━━ Reading text ━━
Remembering Emily
You and Your Mental Health: A Friendship to the End
This fund was established in memory of Emily McCord by her friend, Amanda. Emily and Amanda were roommates and part of the class of 2003 while attending the Illinois Mathematics and Science Academy (IMSA). After facing mental health challenges for many years, Emily took her own life in the fall of 2022.
Below, you will find Amanda's reflection on Emily, and the bright, fun, athletic, and deeply caring person she was. You'll also learn the background of the name of this fund, inspired by Emily's own creative spirit. The goal of this fund is to support mental health services for IMSA students, and to help ensure that students like Emily find help to overcome their own challenges. Every gift to this fund will ensure IMSA can provide these direct services for their students, forever.
- In Memory of Emily McCord -
Written by her IMSA roommate, Amanda Murphyao. Originally posted on Amanda's blog on October 17, 2022.
We met at that weekend in the summer where you see what it’s like to sleep over at IMSA and they tell you not to choose your roommate based on your experience that one weekend, but we hung out so much sophomore year that everyone thought we were roommates anyway. We got in trouble (to the surprise of no one) and she had to make a poster for 1503 (even though she technically lived in 1502 at the time, she exclusively watched TV in our wing during study hours). The resulting Study Skillz bulletin board, co-created by Isabel, was a glitter-tastic work of art. “You and Study Hours: A Friendship to the End” remained up for many years (perhaps more out of inertia than any real respect for their bedazzled efforts).
She was an easy person to like. She was fun and sporty (#34) – playing lacrosse and soccer and golf and bowling – and a great roommate – early to bed, early to rise, kind, organized, and tidy AF! Our room won prizes for being “The Most Decorated” (or possibly “The Biggest Fire Hazard”) with all the art and maps and posters and décor hanging from the walls and ceilings – and the repurposed Twister game shower curtain used to hide people in our bathroom. (Sorry again, Jessica!) We used our first floor window to move in and to move out and to yell greetings at people across the quad. We had art from friends and stolen street signs and maybe an illegal pet hamster that only got out the one time. (Thanks for the rescue mission, Sarah!)
Once for a group project we drew a giant poster illustrating The Odyssey and only realized at the end that we had misspelled the title. She added the “e” and told our teacher it was a revisionist pastiche. She was a “Classy Lassy” for another group project that had something to do with Hamlet. We liberated a stuffed Aflac duck from Dr. Chott’s office and made a series of ransom videos with a video camera that we rented from the IRC. We tried fencing with equipment that we liberated from the east gym. Denise was there, too! She liberated IMSA swag from various offices and gifted the items to Lana and other friends. She did laundry in the soccer locker room with Stephanie (and possibly liberated some wardrobe items). For a project in Astronomy class, instead of doing any research on Stonehenge, we went to Eagle and got ingredients for lemon poppy seed muffins, which we must have somehow made in the microwave, and then during our presentation Emily spoke extensively on the Mayan calendar based on her memory of a movie she saw once in the fifth grade. She earned us an A+. She was involved in a taco eating contest in Arbor with Kitty. Outcome debatable.
━━━
━━ Data listing ━━
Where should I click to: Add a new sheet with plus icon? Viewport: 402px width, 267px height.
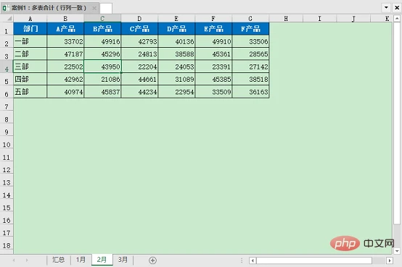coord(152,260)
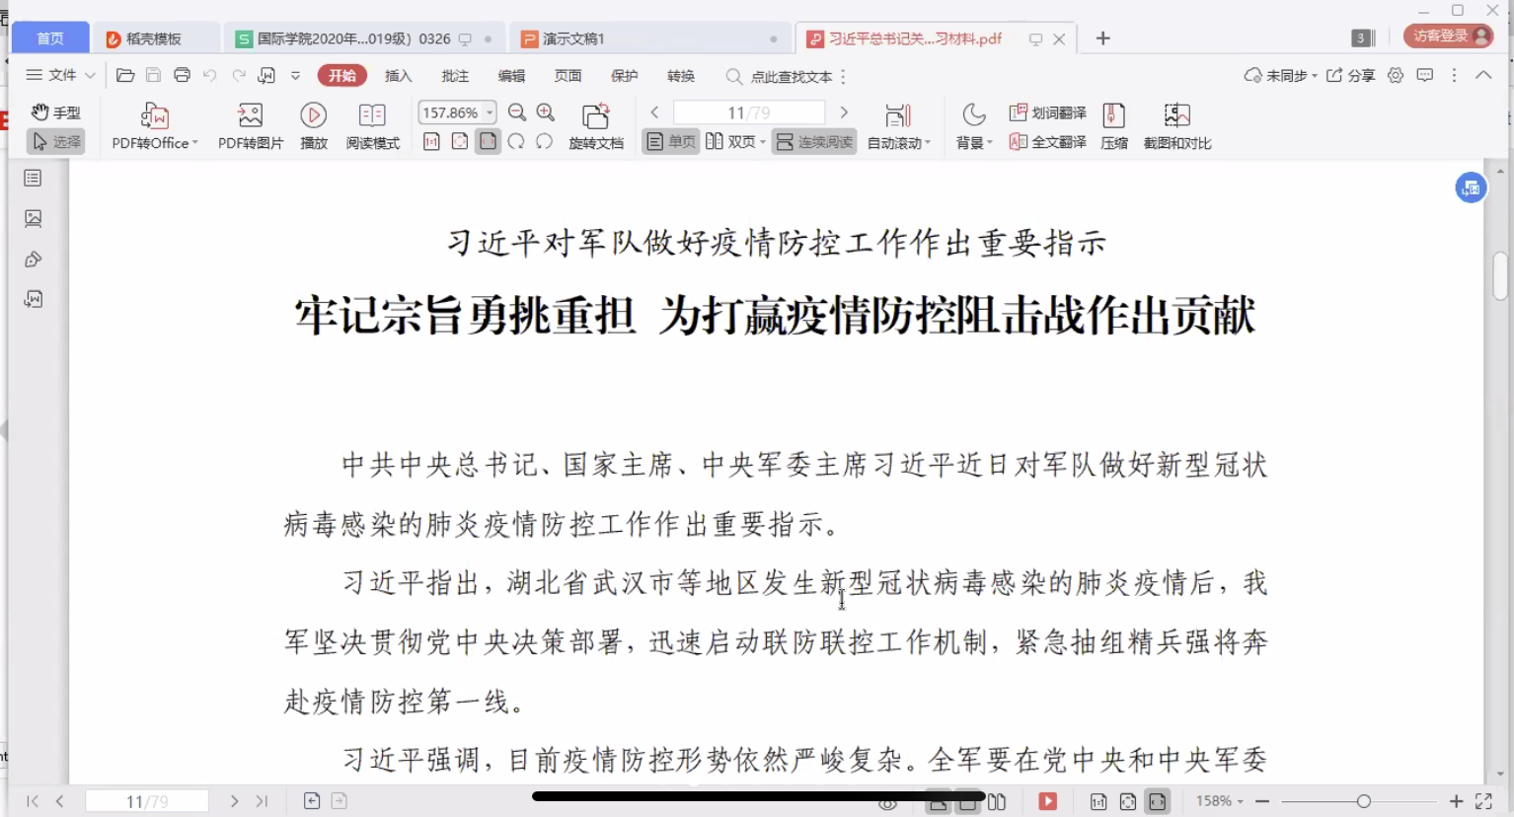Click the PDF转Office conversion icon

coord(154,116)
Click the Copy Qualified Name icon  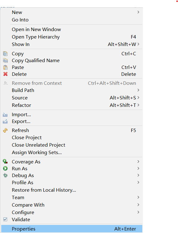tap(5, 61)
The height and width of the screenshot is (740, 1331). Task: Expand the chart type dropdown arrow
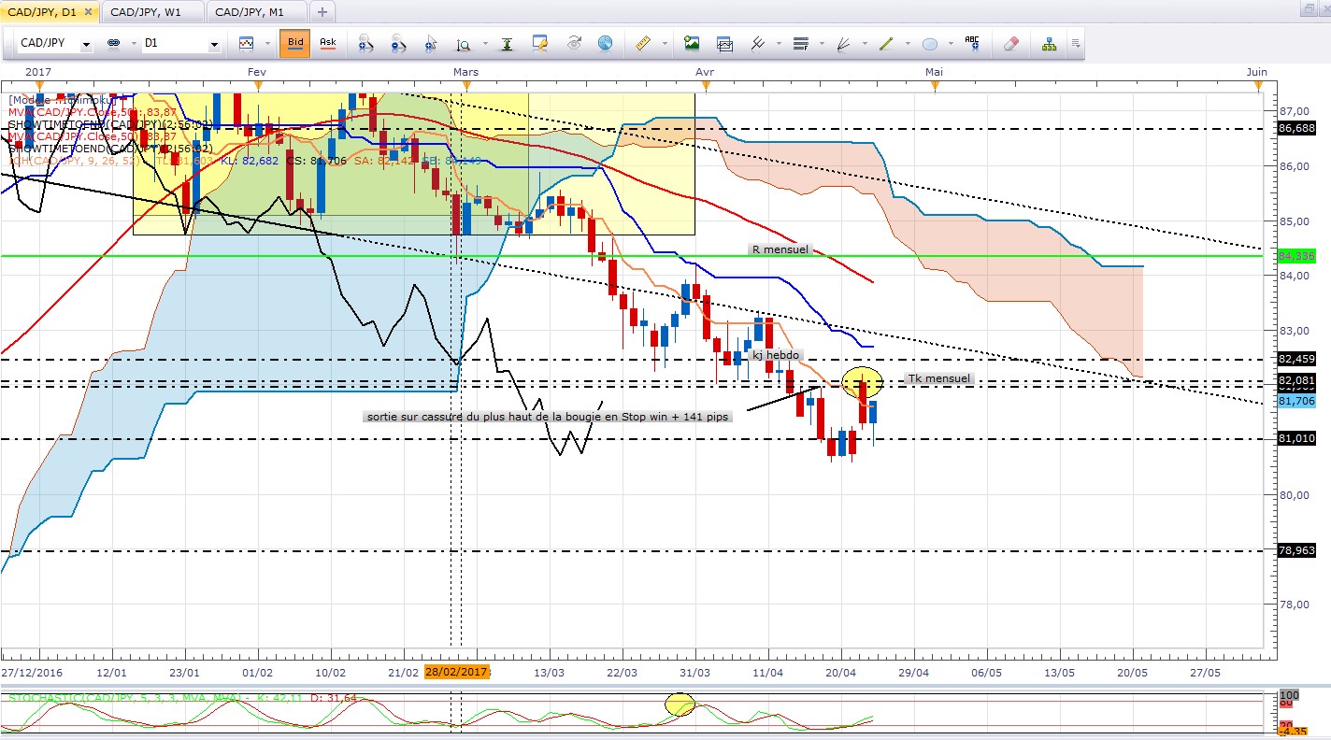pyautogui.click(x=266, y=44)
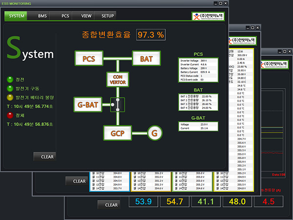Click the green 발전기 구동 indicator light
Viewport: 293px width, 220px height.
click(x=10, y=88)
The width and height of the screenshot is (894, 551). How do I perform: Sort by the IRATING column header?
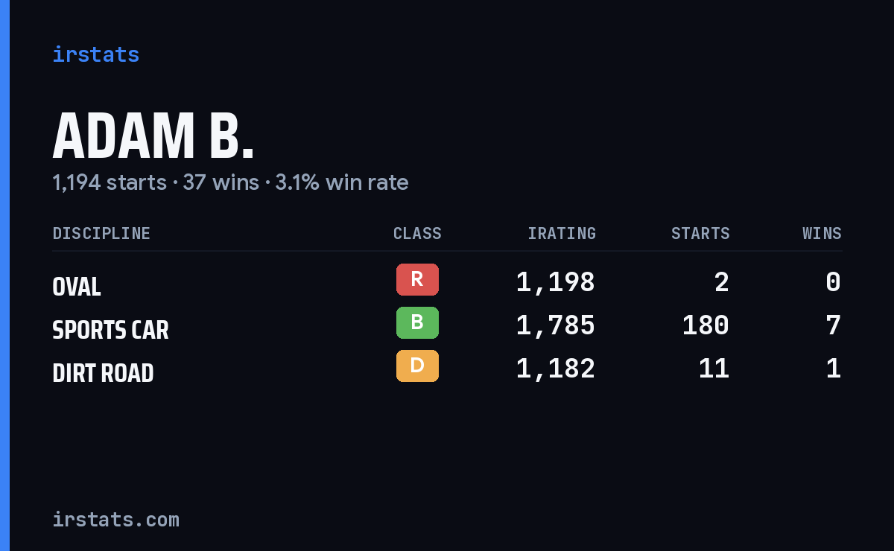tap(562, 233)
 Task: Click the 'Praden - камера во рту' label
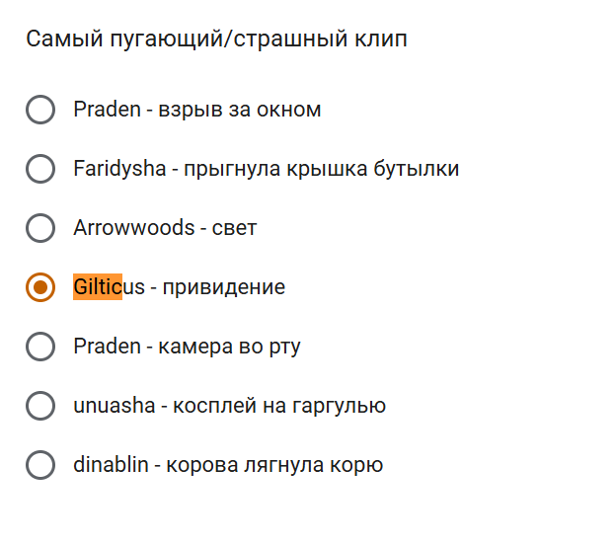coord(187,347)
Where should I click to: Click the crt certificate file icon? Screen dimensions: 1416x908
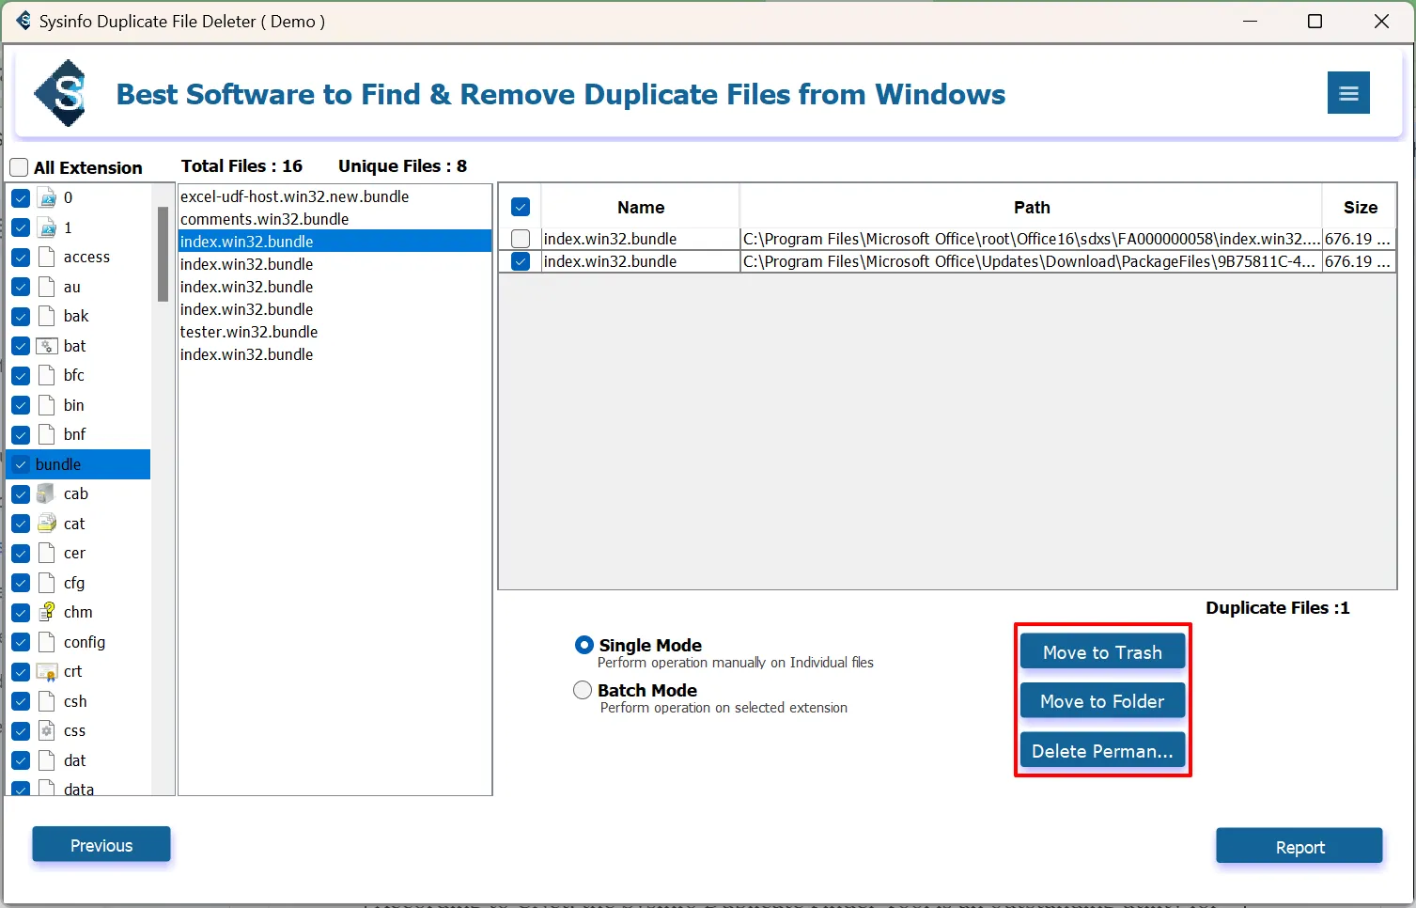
━━━
- [What the task asks]
In the memorial text about Emily McCord, what was the title of the Study Skillz bulletin board?

- [Answer to this exercise]
"You and Study Hours: A Friendship to the End"